## [Set exercise]
Recast the items from the line containing "1372x876 pixels. At" through the line containing "coord(695,194)" as a numbered list, skipping any blank lines.

## [Provided entries]
* * *

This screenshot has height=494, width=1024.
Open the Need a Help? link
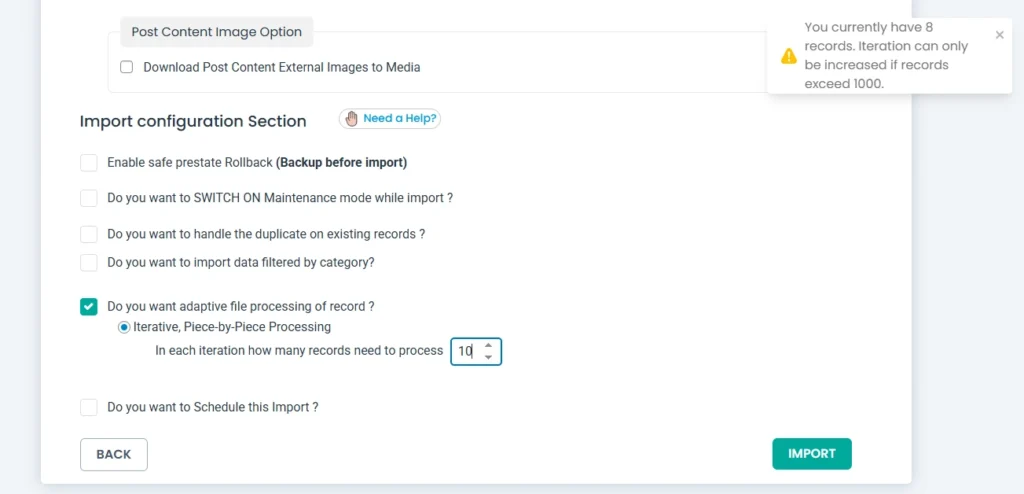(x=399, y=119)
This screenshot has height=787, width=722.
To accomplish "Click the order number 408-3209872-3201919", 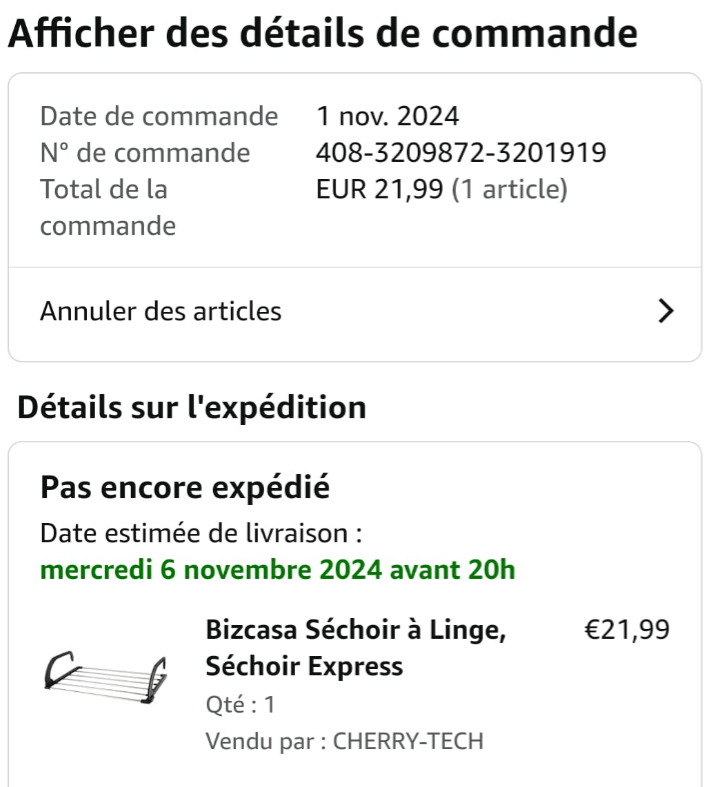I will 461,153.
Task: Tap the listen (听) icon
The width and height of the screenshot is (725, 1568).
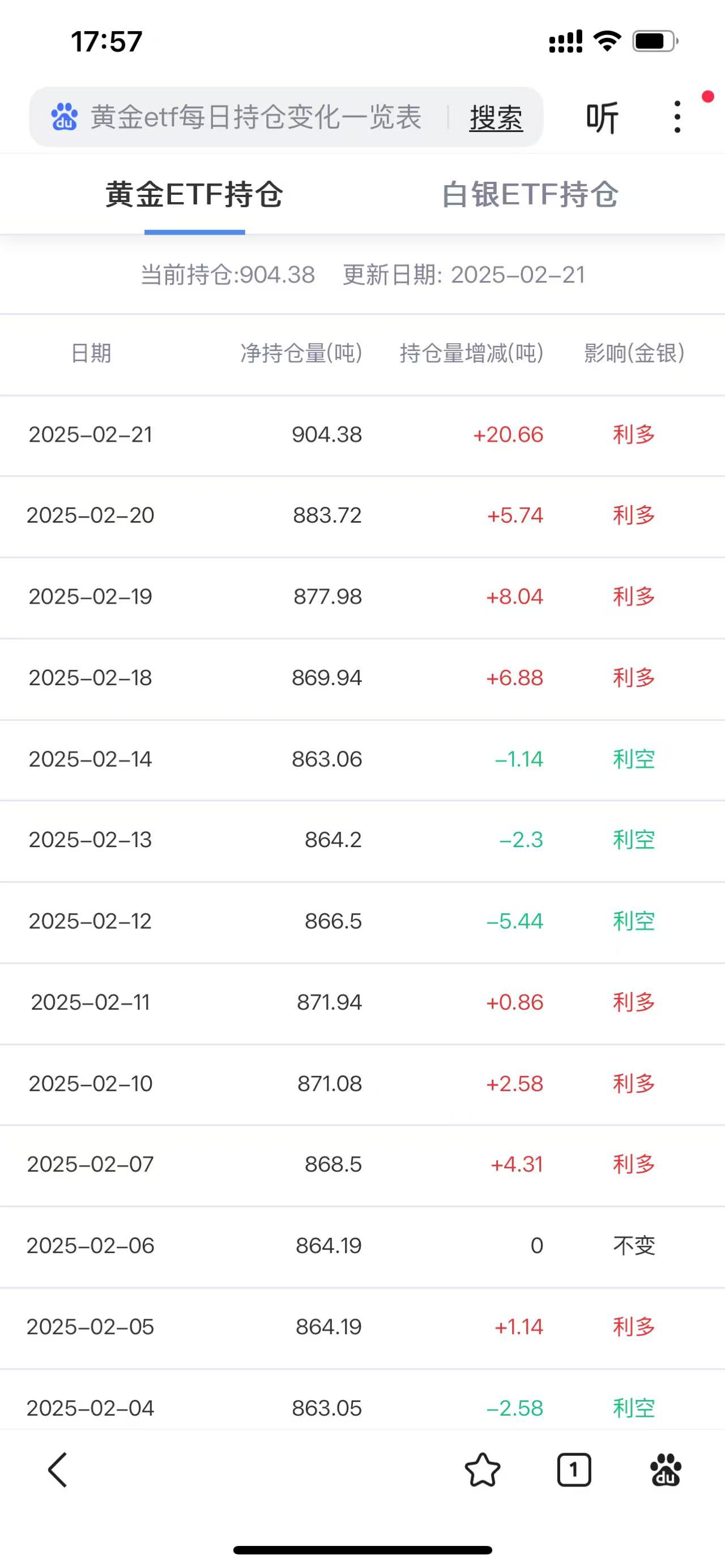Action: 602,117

* * *

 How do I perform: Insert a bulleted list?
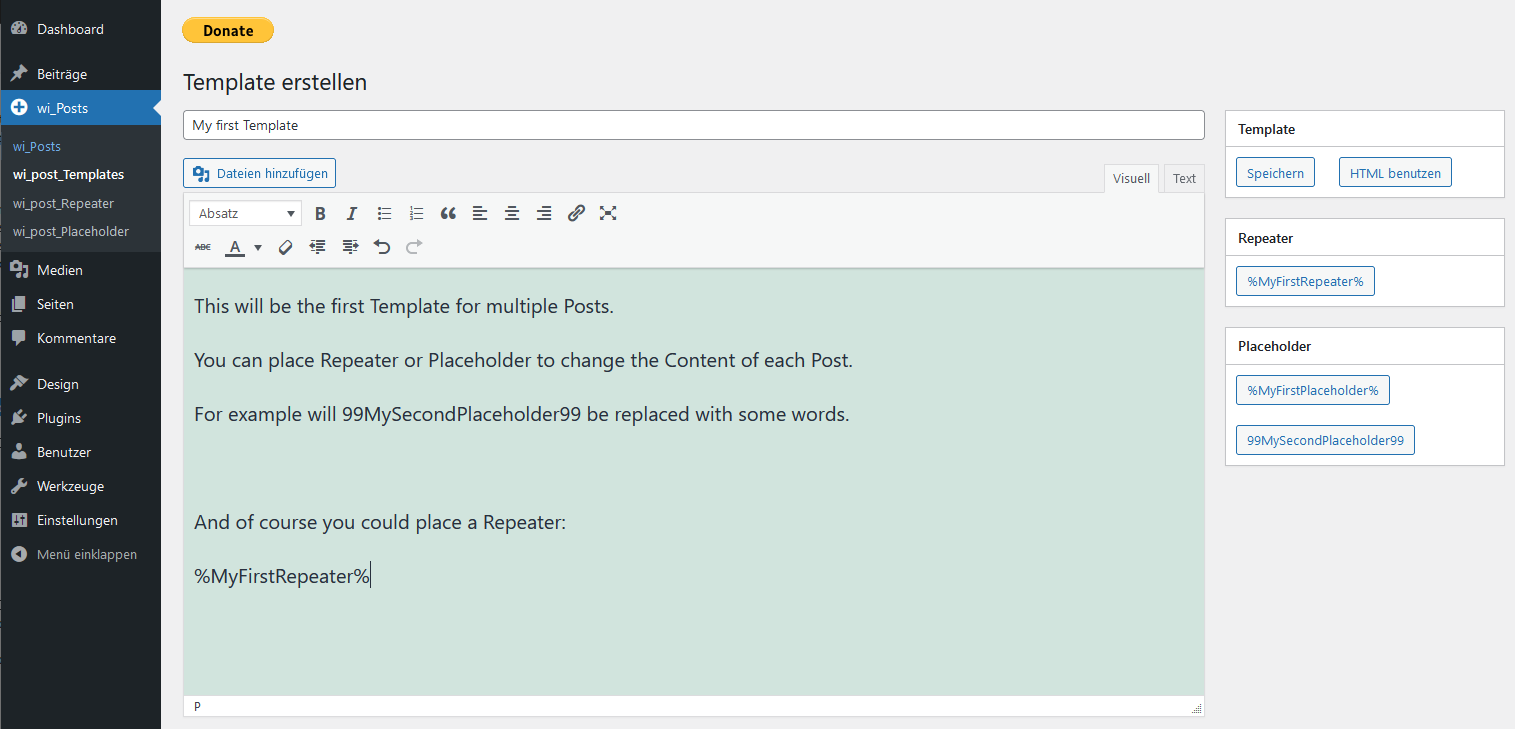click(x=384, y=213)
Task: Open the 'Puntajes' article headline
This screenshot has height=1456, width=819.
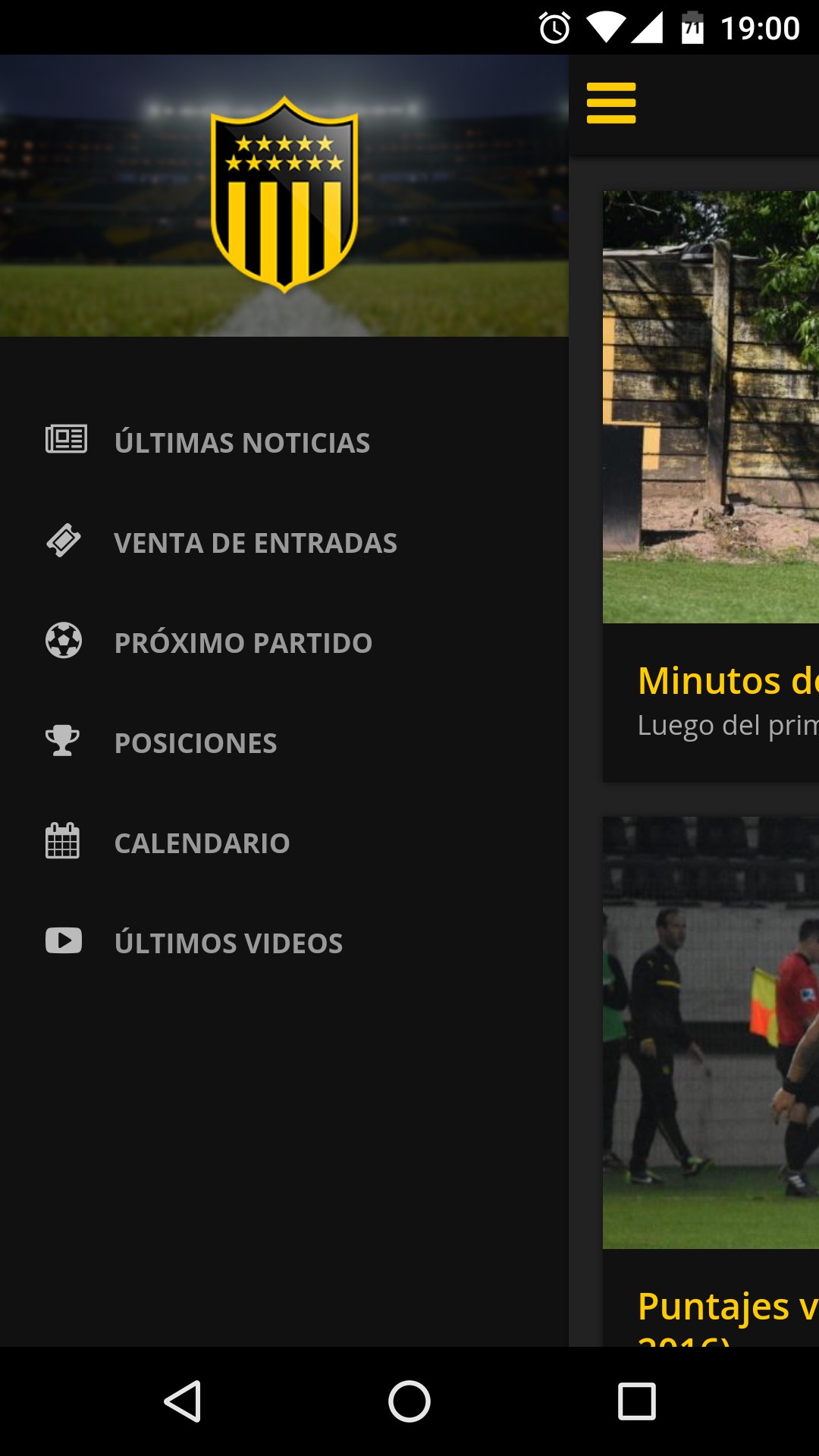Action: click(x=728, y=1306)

* * *

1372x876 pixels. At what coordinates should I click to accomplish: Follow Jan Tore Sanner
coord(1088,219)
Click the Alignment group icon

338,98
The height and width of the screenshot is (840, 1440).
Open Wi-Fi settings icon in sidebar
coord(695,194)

* * *

## [Output]
1. 1372x876 pixels. At what coordinates should I click to accomplish: Follow Jan Tore Sanner
2. coord(1088,219)
3. Click the Alignment group icon
4. 338,98
5. The height and width of the screenshot is (840, 1440).
6. Open Wi-Fi settings icon in sidebar
7. coord(695,194)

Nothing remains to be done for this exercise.